Rather than taking the data at face value, we can investigate the data further. How was this data collected? When? By whom? For what purposes? How and why were particular categories created?

We can incorporate our domain expertise during this stage by asking questions specific to the values of the features themselves. For the above dataset, a data scientist who is knowledgeable about racial inequities in housing appraisals can ask:  

- Are these attributes differentially reported? If so, how can this arise? 
- How are “improvements” (i.e. renovations) tracked and updated?
- Which data is missing, and for which neighborhoods or populations is it missing? 
- What other data sources might be valuable for addressing the above questions?

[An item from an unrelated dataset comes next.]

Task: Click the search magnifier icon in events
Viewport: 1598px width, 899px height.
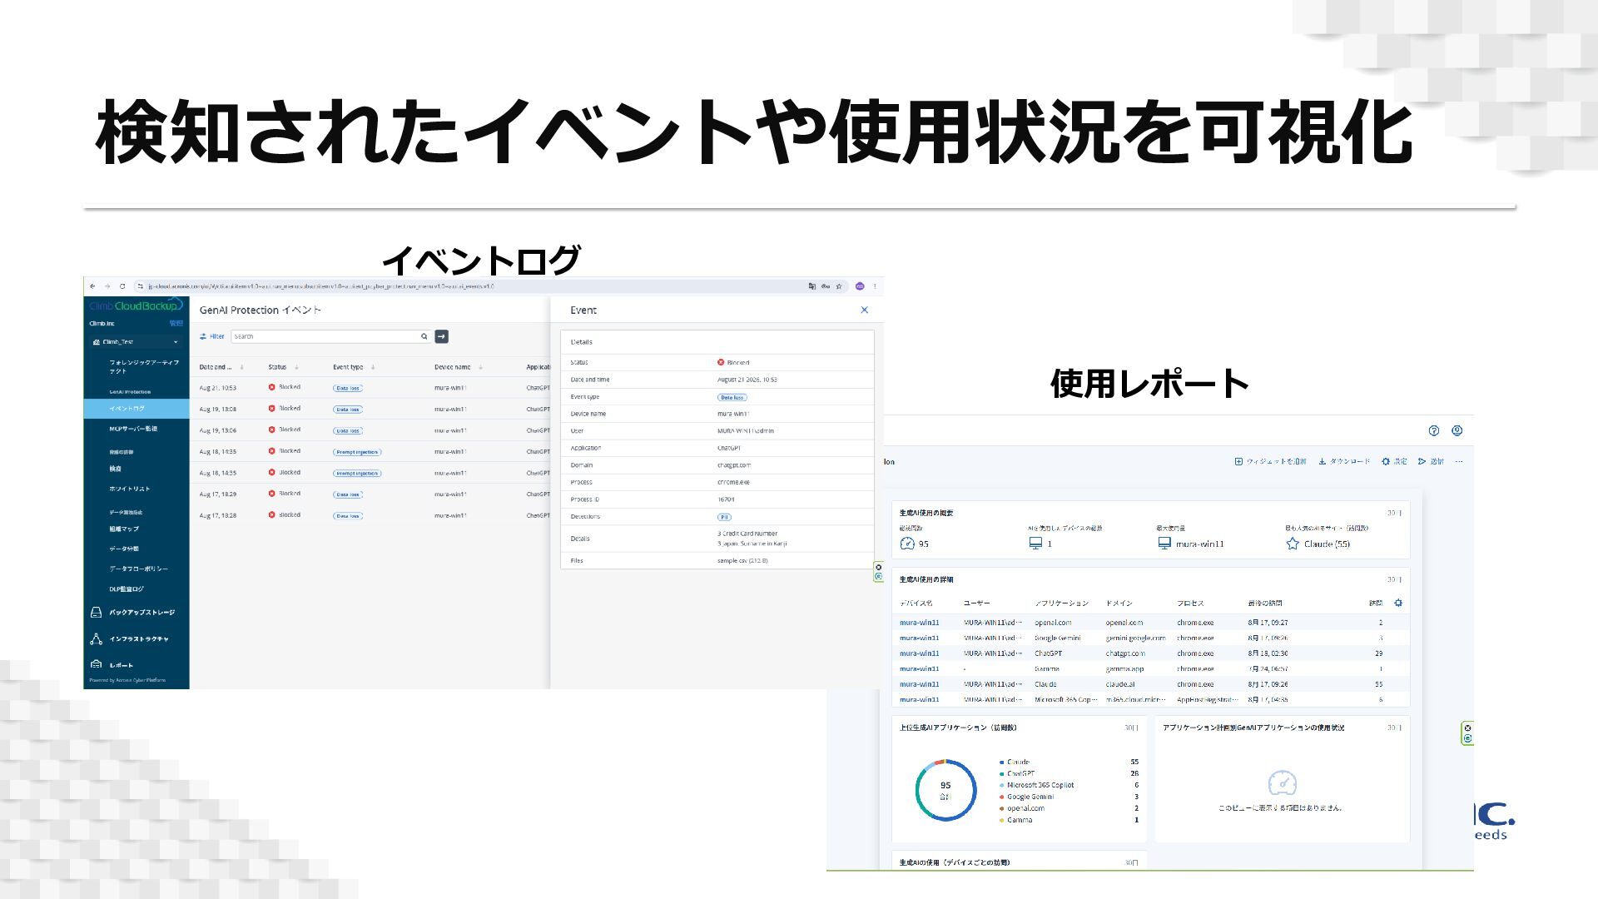Action: tap(424, 336)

#### Exploratory Data Analysis

- How is our data organized and what does it contain?
- Do we already have relevant data?
- What are the biases, anomalies, or other issues with the data?
- How do we transform the data to enable effective analysis?

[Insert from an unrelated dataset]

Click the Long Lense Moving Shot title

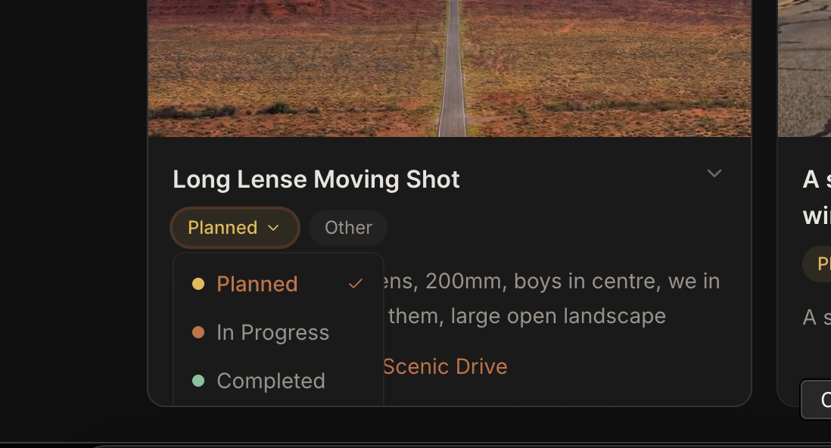click(x=316, y=179)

In order for our claims to hold weight, we must show evidence. Some example questions and directions for investigation are:  

1. Which attributes are most predictive of sales price?
    - Measure correlations 
2. Is the data uniformly distributed? 
    - Plot proportions of data coming from each neighborhood.
3. Do all neighborhoods have up to date data? Do all neighborhoods have the same granularity?  
    - Plot histogram of date values for each neighborhood against each other. 
4. Do some neighborhoods have missing or outdated data? 
    - Count proportions of missing values in each neighborhood.

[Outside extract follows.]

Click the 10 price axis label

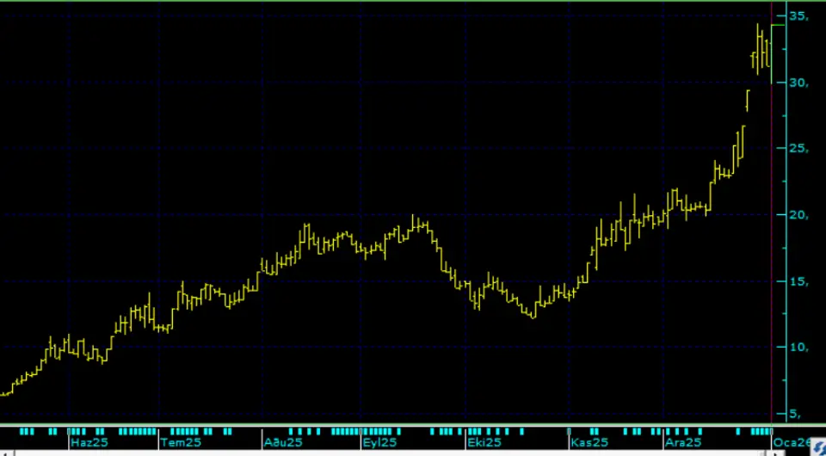[x=798, y=348]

CCAO noticed that low income neighborhoods had disproportionately spottier data. This informed them that they needed to develop new data collection practices--including finding new sources of data.

#### Prediction and Inference

- What does the data say about the world?
- Does it answer our questions or accurately solve the problem?
- How robust are our conclusions and can we trust the predictions? 

Rather than using a singular model to predict sale prices (“fair market value”) of unsold properties, the CCAO fit machine learning models that discover patterns using known sale prices and characteristics of **similar and nearby properties**. It uses a different model for each township.

Compared to traditional mass appraisal, the CCAO’s approach is more granular and more sensitive to neighborhood variations. 


#### Reports Decisions, and Conclusions

- How successful is the system for each goal?
    - accuracy/uniformity of the model.
    - fairness and transparency that eliminates regressivity and engenders trust.
- How do you know? 




## Key Takeaways

1. Accuracy is a necessary, but not sufficient, condition of a fair system.

2. Fairness and transparency are context-dependent and sociotechnical concepts

3. Learn to work with contexts, and consider how your data analysis will reshape them

4. Keep in mind the power, and limits, of data analysis








## Lessons for Data Science Practice

1. Question/Problem formulation

    - Who is responsible for framing the problem?
    - Who are the stakeholders? How are they involved in the problem framing?
    - What do you bring to the table? How does your positionality affect your understanding of the problem?
    - What are the narratives that you're tapping into? 

2. Data Acquisition and Cleaning

    - Where does the data come from?
    - Who collected it? For what purpose?
    - What kinds of collecting and recording systems and techniques were used? 
    - How has this data been used in the past?
    - What restrictions are there on access to the data, and what enables you to have access?

3. Exploratory Data Analysis & Visualization

    - What kind of personal or group identities have become salient in this data? 
    - Which variables became salient, and what kinds of relationship obtain between them? 
    - Do any of the relationships made visible lend themselves to arguments that might be potentially harmful to a particular community?

4. Prediction and Inference

    - What does the prediction or inference do in the world?
    - Are the results useful for the intended purposes?
    - Are there benchmarks to compare the results?
    - How are your predictions and inferences dependent upon the larger system in which your model works?

5. Reports, Decisions, and Solutions

    - How do we know if we have accomplished our goals?
    - How does your work fit in the broader literature? 
    - Where does your work agree or disagree with the status quo?
    - Do your conclusions make sense?